┏━━

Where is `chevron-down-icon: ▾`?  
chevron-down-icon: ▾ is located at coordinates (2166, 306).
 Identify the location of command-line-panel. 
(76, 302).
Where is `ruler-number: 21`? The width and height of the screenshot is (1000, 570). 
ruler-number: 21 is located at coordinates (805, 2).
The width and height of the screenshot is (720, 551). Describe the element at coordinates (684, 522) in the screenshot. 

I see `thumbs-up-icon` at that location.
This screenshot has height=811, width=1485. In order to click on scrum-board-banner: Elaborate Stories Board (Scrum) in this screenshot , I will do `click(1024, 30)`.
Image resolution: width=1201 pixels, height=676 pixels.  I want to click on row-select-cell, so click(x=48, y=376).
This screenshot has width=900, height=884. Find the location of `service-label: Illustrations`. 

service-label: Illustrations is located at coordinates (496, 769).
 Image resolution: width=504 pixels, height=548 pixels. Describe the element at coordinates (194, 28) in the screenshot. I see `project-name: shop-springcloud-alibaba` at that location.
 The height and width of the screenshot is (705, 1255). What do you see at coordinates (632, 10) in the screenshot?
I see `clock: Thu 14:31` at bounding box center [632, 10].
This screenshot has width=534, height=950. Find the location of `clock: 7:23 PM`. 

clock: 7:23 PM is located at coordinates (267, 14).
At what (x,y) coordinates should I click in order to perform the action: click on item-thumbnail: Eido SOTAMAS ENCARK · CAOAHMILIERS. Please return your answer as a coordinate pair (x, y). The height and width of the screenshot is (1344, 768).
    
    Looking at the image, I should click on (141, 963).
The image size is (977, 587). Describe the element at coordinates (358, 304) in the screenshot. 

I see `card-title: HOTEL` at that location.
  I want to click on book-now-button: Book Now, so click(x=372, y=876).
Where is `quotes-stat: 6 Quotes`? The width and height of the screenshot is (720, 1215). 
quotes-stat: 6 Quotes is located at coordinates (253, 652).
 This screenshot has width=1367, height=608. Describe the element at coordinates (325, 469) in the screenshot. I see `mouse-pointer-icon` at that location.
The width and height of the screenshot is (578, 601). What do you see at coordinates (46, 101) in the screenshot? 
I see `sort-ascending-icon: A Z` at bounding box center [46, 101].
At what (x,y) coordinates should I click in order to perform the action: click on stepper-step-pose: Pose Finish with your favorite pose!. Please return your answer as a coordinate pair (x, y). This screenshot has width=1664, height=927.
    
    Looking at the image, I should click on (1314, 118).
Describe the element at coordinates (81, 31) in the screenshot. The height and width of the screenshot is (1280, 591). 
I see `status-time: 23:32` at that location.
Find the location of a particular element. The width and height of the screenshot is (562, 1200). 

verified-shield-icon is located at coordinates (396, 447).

┗━━

--- Activity ---
Begin at the line that has "This screenshot has width=900, height=884." and stop after the line that has "service-label: Illustrations is". Format those lines as a two-column CSV with the headers input and output, one row per item with its text under input and its answer under output, each in a single quoted field with line breaks turned into spaces.

--- Expected output ---
input,output
"This screenshot has width=900, height=884. Find the location of `service-label: Illustrations`.","service-label: Illustrations is located at coordinates (496, 769)."